Page MenuHomePhabricator

LDAPGroups and LDAPUserInfo: UserLoggedIn hook not frequent enough
Closed, ResolvedPublic

Description

The UserLoggedIn hook is almost never called when authenticated via Auth_remoteuser. The session may last for month. Therefore changes in groups or user info will not be synced for a long time.

Proposal: Use UserLoadAfterLoadFromSession hook.

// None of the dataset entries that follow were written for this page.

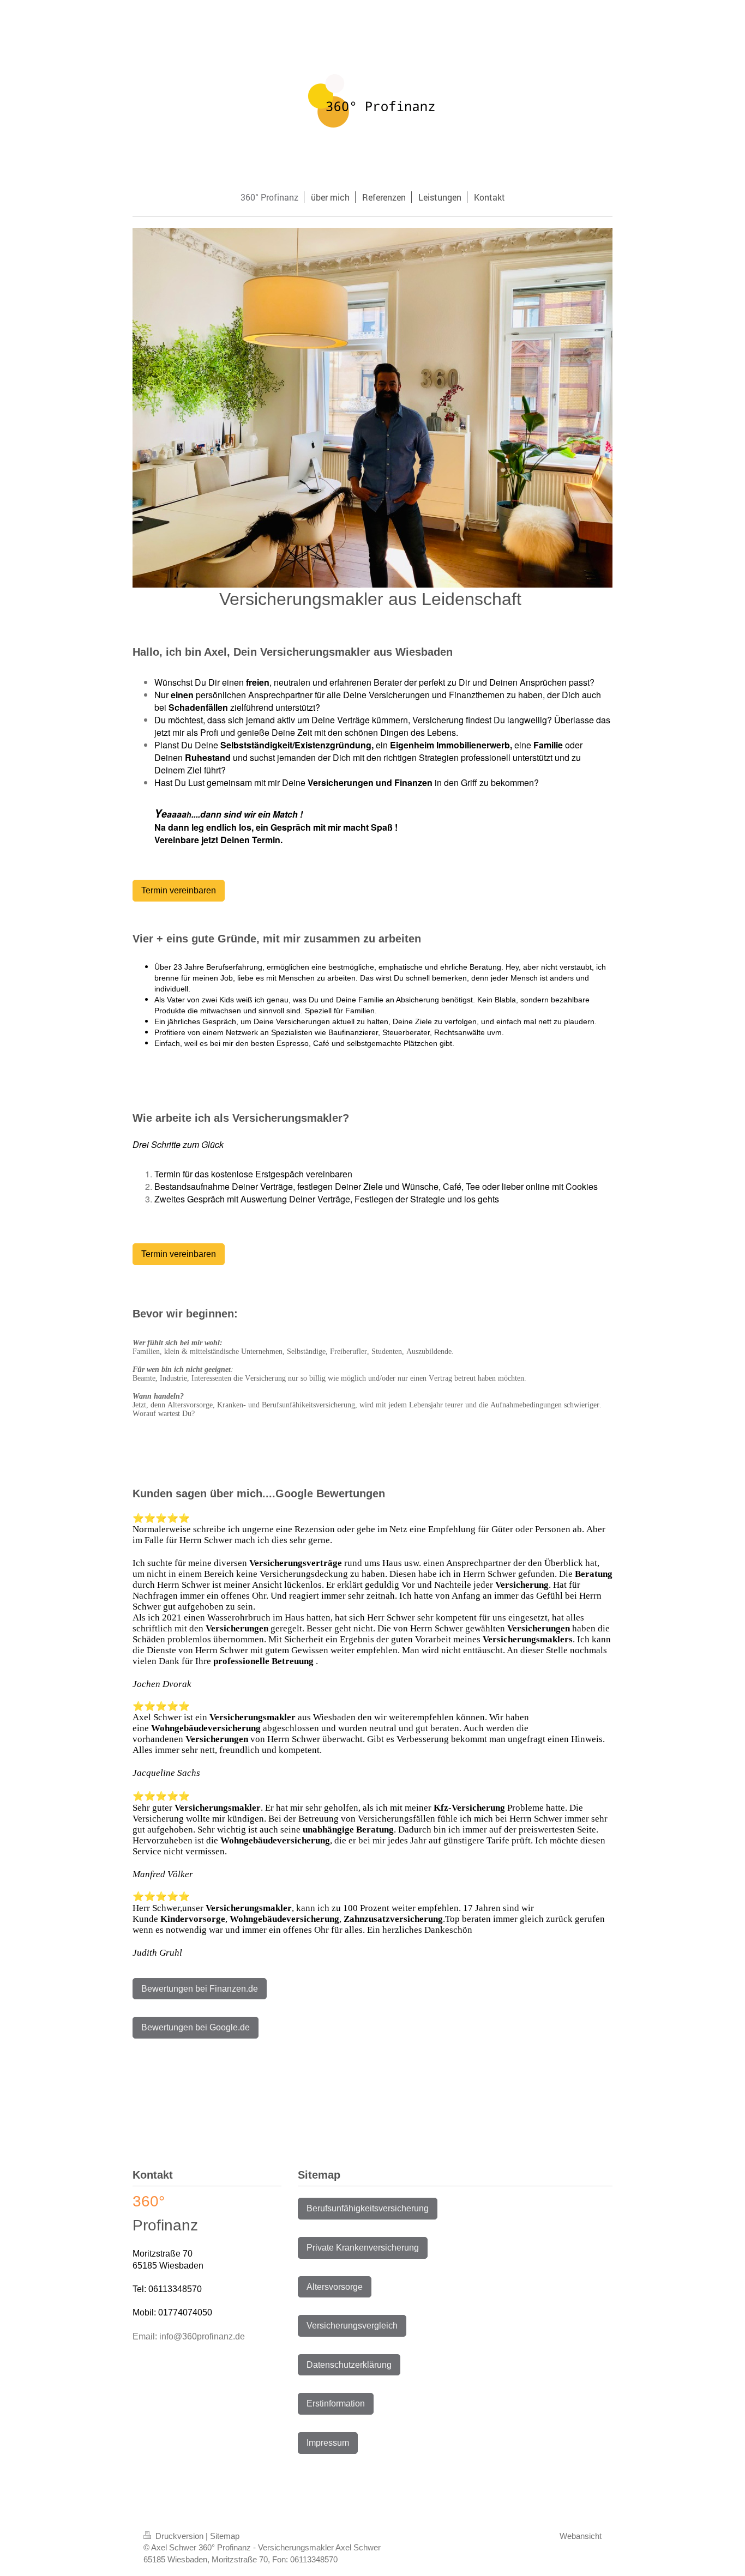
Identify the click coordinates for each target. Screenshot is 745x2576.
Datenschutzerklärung (349, 2364)
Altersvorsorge (335, 2286)
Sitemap (224, 2536)
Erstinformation (336, 2403)
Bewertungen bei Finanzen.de (199, 1988)
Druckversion (179, 2536)
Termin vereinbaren (178, 890)
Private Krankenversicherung (363, 2247)
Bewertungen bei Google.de (195, 2027)
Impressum (328, 2442)
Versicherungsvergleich (352, 2325)
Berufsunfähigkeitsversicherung (368, 2208)
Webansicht (581, 2536)
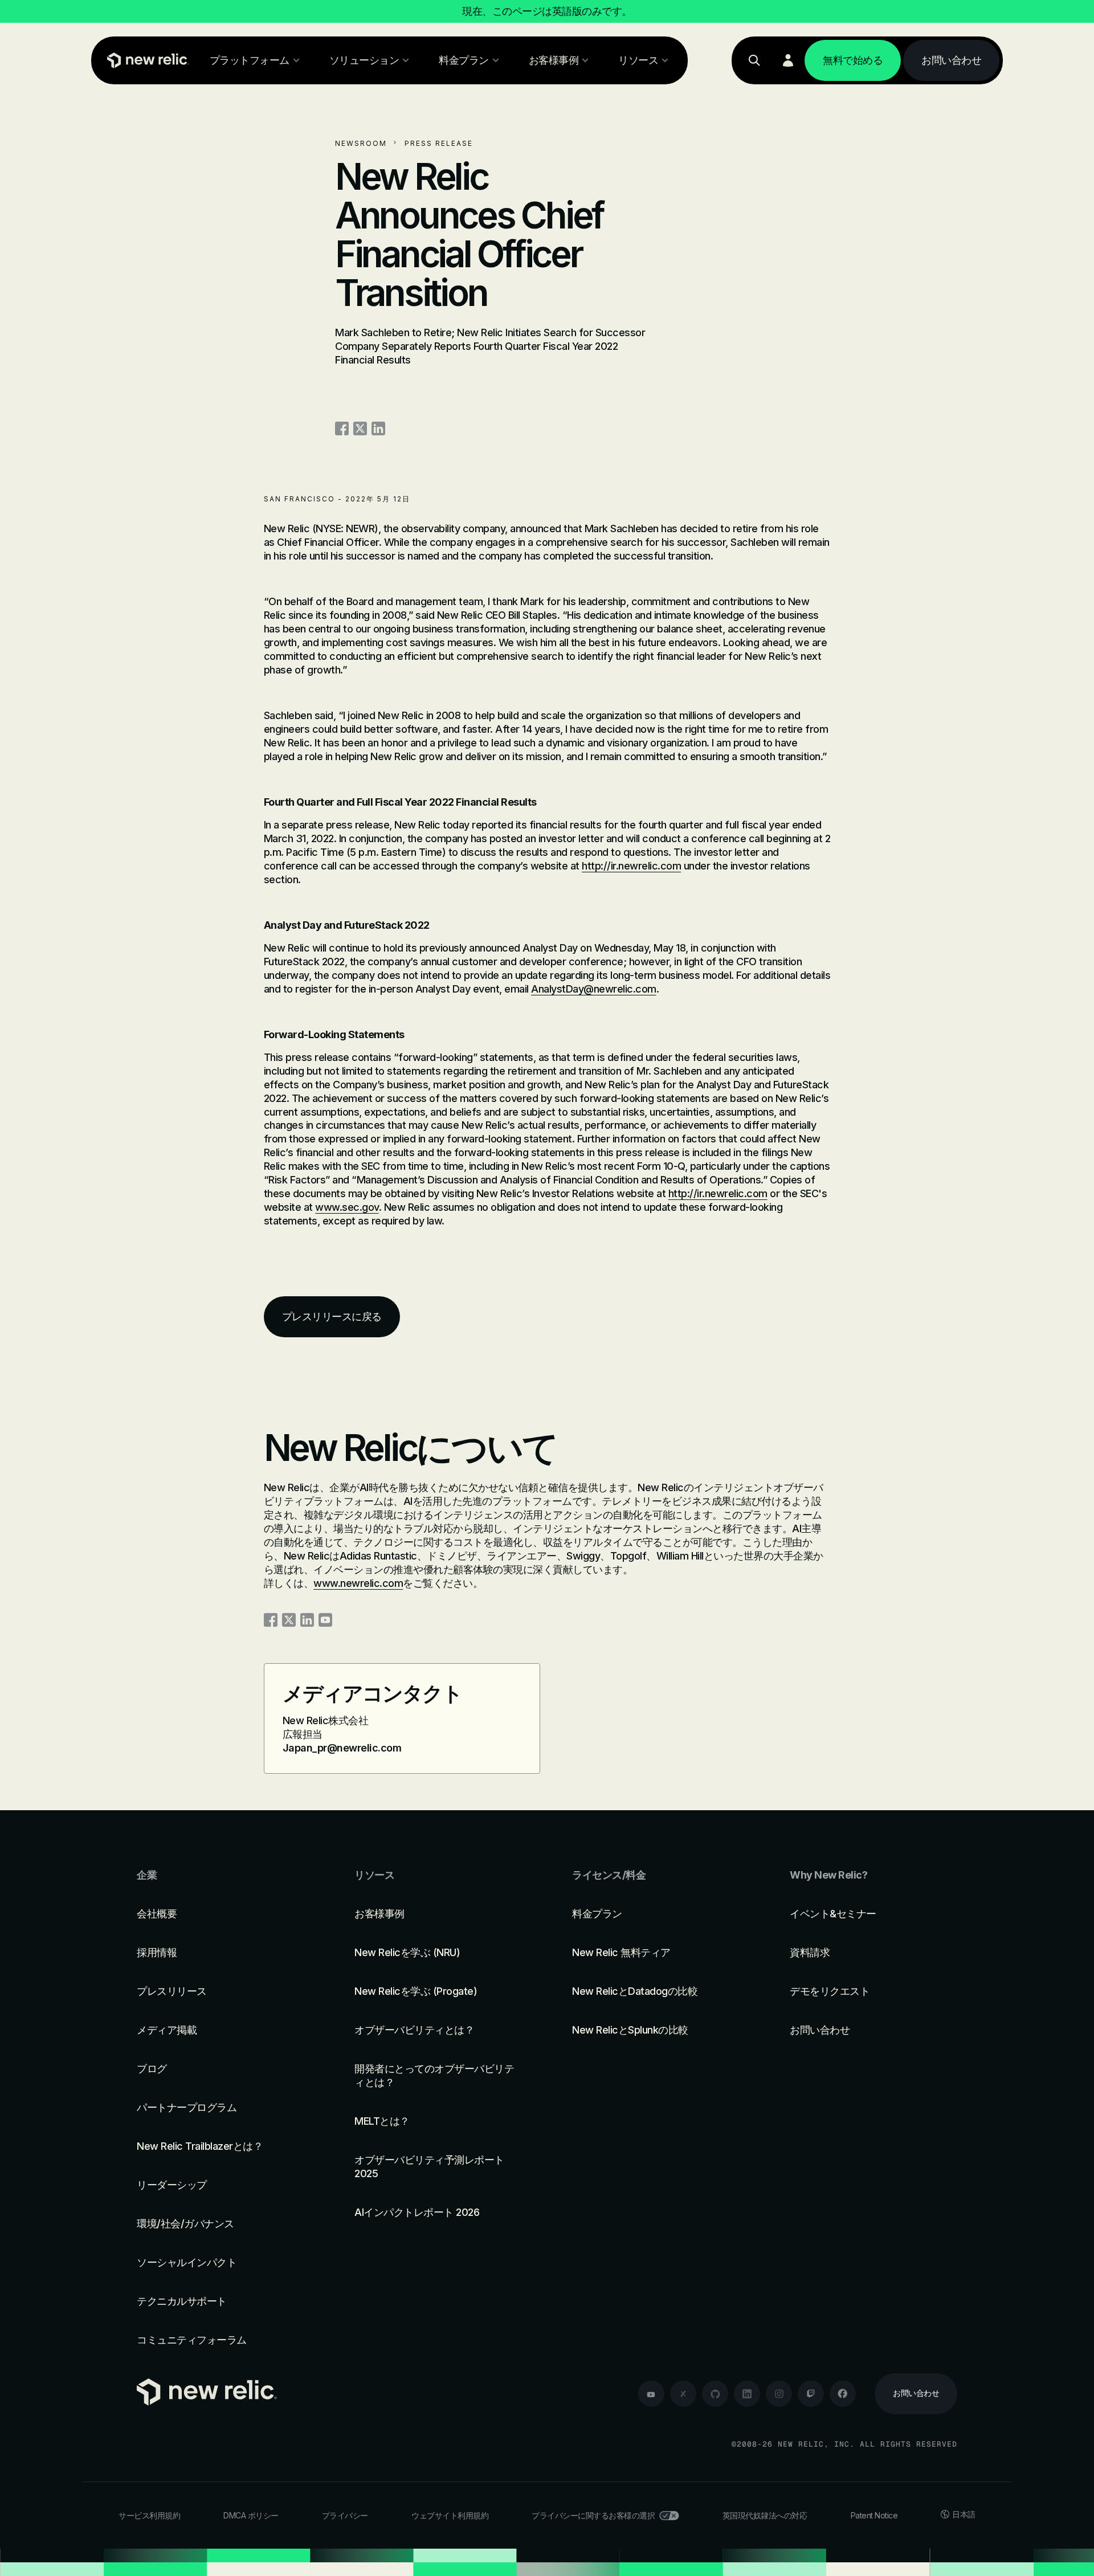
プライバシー (345, 2515)
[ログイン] (788, 60)
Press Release (439, 143)
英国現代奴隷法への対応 (764, 2515)
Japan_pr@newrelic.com (342, 1748)
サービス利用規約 (149, 2515)
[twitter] (683, 2393)
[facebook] (842, 2393)
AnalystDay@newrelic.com (593, 989)
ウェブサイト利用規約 (449, 2515)
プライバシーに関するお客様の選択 (593, 2515)
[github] (715, 2393)
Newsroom (361, 143)
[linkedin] (747, 2393)
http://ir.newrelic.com (631, 866)
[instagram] (779, 2393)
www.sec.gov (347, 1207)
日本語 (963, 2514)
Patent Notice (874, 2515)
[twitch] (810, 2393)
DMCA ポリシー (251, 2515)
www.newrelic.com (358, 1583)
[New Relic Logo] (145, 60)
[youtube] (651, 2393)
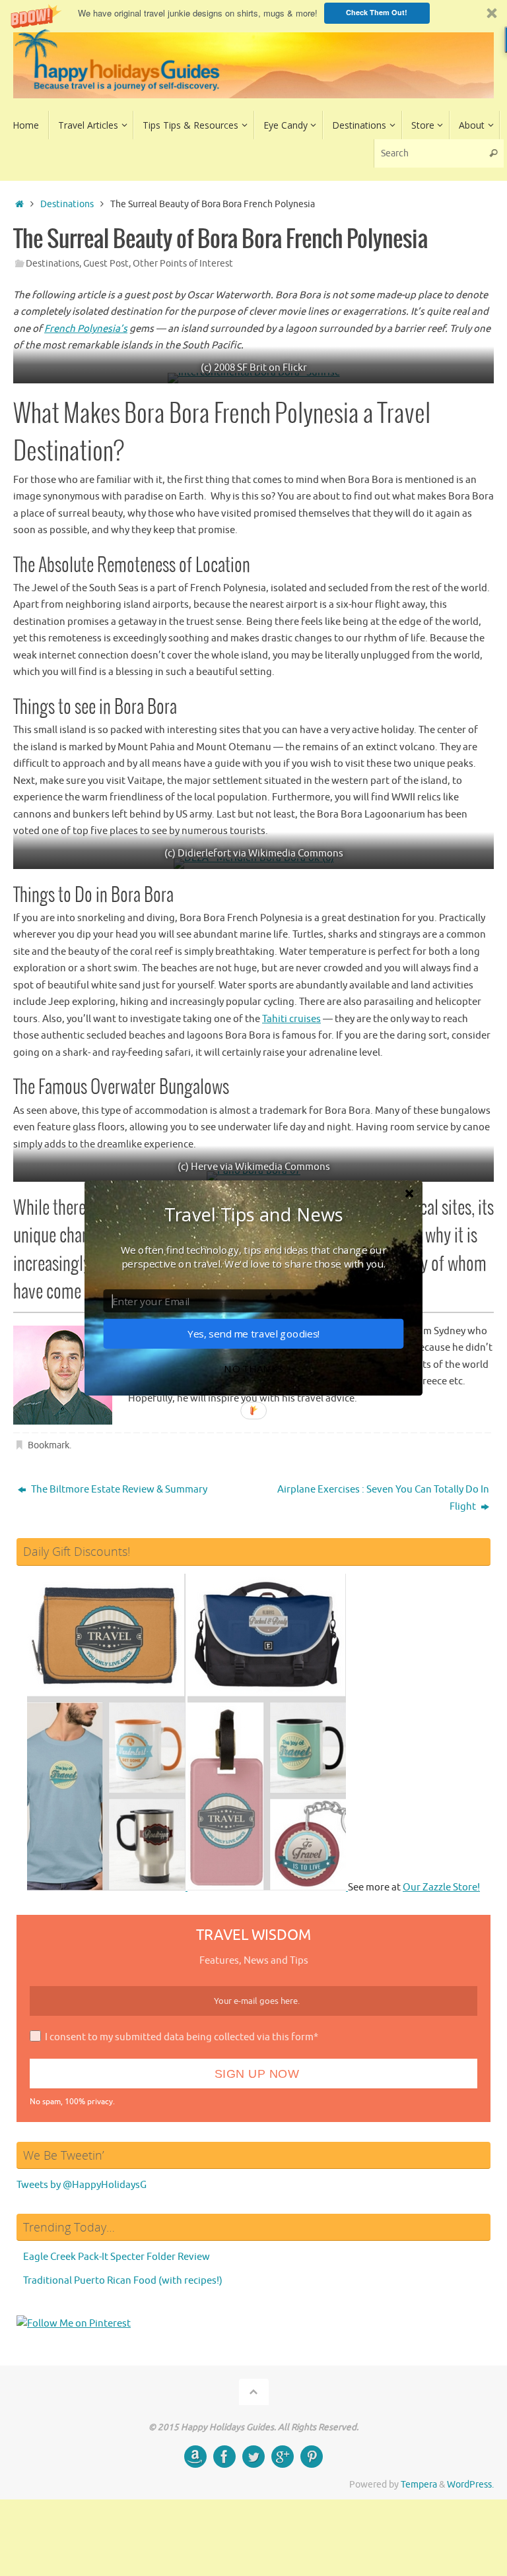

Here is an example of an implementation that was created to hotfix this issue:

$GLOBALS['wgHooks']['UserLoadAfterLoadFromSession'][] = function( $user ) {
	$webRequest = RequestContext::getMain()->getRequest();
	$session = $webRequest->getSession();
	$sessionDataKey = 'ldap-data-sync-last';

	$lastSyncTS = $session->get( $sessionDataKey, null );
	$nextSyncTS = $lastSyncTS + 1 * 60 * 60;
	$nowTS = time();

	if( $nowTS >= $nextSyncTS ) {
		$session->set( $sessionDataKey, $nowTS );

		$domain = 'XYZ';
		$domainConfigFactory = \MediaWiki\Extension\LDAPProvider\DomainConfigFactory::getInstance();
		$ldapClient = MediaWiki\Extension\LDAPProvider\ClientFactory::getInstance()->getForDomain( $domain );
		$ldapGroupsDomainConfig = $domainConfigFactory->factory(
			$domain,
			MediaWiki\Extension\LDAPGroups\Config::DOMAINCONFIG_SECTION
		);
		$ldapUserInfoDomainConfig = $domainConfigFactory->factory(
			$domain,
			MediaWiki\Extension\LDAPUserInfo\Config::DOMAINCONFIG_SECTION
		);
		$config = MediaWiki\MediaWikiServices::getInstance()->getMainConfig();

		//Here comes the code of the UserLoggedIn-Handlers of LDAPGroups and LDAPUserInfo
		//LDAPGroups
		$process = new \MediaWiki\Extension\LDAPGroups\GroupSyncProcess(
			$user,
			$ldapGroupsDomainConfig,
			$ldapClient,
			$config->get( 'LDAPGroupsSyncMechanismRegistry' )
		);
		$process->run();

		//LDAPUserInfo
		$userInfo = $ldapClient->getUserInfo( $user->getName() );
		$attributesMap = $ldapUserInfoDomainConfig->get( MediaWiki\Extension\LDAPUserInfo\Config::ATTRIBUTES_MAP );
		$modifierRegistry = $config->get( 'LDAPUserInfoModifierRegistry' );

		foreach ( $attributesMap as $modifierKey => $ldapAttribute ) {
			if ( !isset( $userInfo[$ldapAttribute] ) ) {
				continue;
			}

			$origModifierKey = $modifierKey;
			if ( !isset( $modifierRegistry[$modifierKey] ) ) {
				// "property.gender" --> "property.*"
				$modifierKey = preg_replace( '#^(.*?)\..*?#', '$1.*', $modifierKey );
				if ( !isset( $modifierRegistry[$modifierKey] ) ) {
					continue;
				}
			}
			$factoryCallback = $modifierRegistry[$modifierKey];
			$modifier = call_user_func_array(
				$factoryCallback,
				[
					$origModifierKey,
					$ldapUserInfoDomainConfig
				]
			);
			if ( $modifier instanceof MediaWiki\Extension\LDAPUserInfo\IUserInfoModifier === false ) {
				continue;
			}

			$status = $modifier->modifyUserInfo( $user, $userInfo[$ldapAttribute] );
		}

		$user->saveSettings();
	}

	return true;
};

Event Timeline

Osnard created this task.Apr 9 2019, 7:05 AM
Restricted Application added a subscriber: Aklapper. · View Herald TranscriptApr 9 2019, 7:05 AM
Osnard triaged this task as High priority.Apr 9 2019, 7:06 AM
Osnard updated the task description. (Show Details)

This worked and synch'd the LDAP groups, but needed one adjustment:
replace

$config = MediaWiki\MediaWikiServices::getInstance()->getMainConfig();

with

$config = new GlobalVarConfig();
Osnard reassigned this task from Osnard to Intracomof.Apr 17 2019, 6:02 AM
Osnard moved this task from Backlog to Doing on the LDAP-Extensions board.

@Intracomof Can you please check how things behave if the user is not logged in?

Osnard closed this task as Resolved.Apr 30 2019, 1:59 PM
Osnard moved this task from Doing to Done on the LDAP-Extensions board.